Unlike the signals that push cells toward a new fate, the ones the SKI investigators found pull in the other direction. Dr. Huangfu likens it to a person deciding whether to go to work or not.
“One factor that could affect his decision is how much he loves his job. This would provide a clear push in one direction. But another factor might be a competing desire to stay at home with a new baby that would pull in the other direction,” Dr. Huangfu explains.
Danwei Huangfu
The signals she and her colleagues found operate more like the latter — as factors that prevent cells from proceeding toward endoderm development.
The five genes they uncovered with CRISPR encode proteins that affect how strongly other proteins bind to DNA. These proteins pull the cell toward a pluripotent (noncommitted) state.
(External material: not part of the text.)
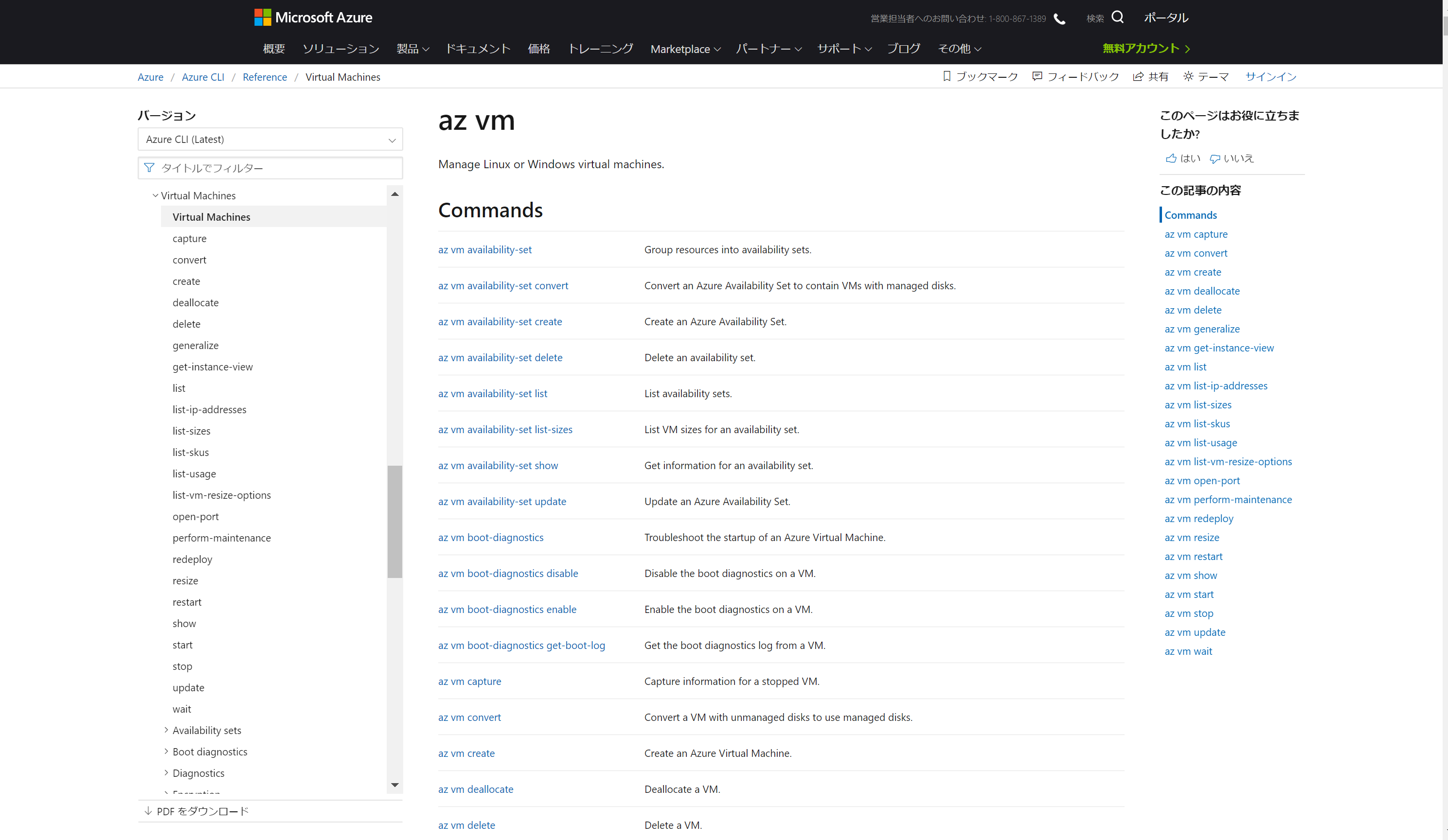Click the bookmark icon button
The image size is (1448, 840).
coord(947,76)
By blocking these pull signals with chemicals, the investigators found that they could hasten a cell’s decision to become part of the endoderm. The results were reported on May 20 in the journal Nature Genetics.
Dr. Huangfu’s team is ultimately interested in mapping the complete sequence of decisions that a cell must make to become a particular type of pancreas cell, the one that makes insulin. Having that recipe would greatly enhance the prospects for regenerative medicine, to repair a damaged pancreas, for example.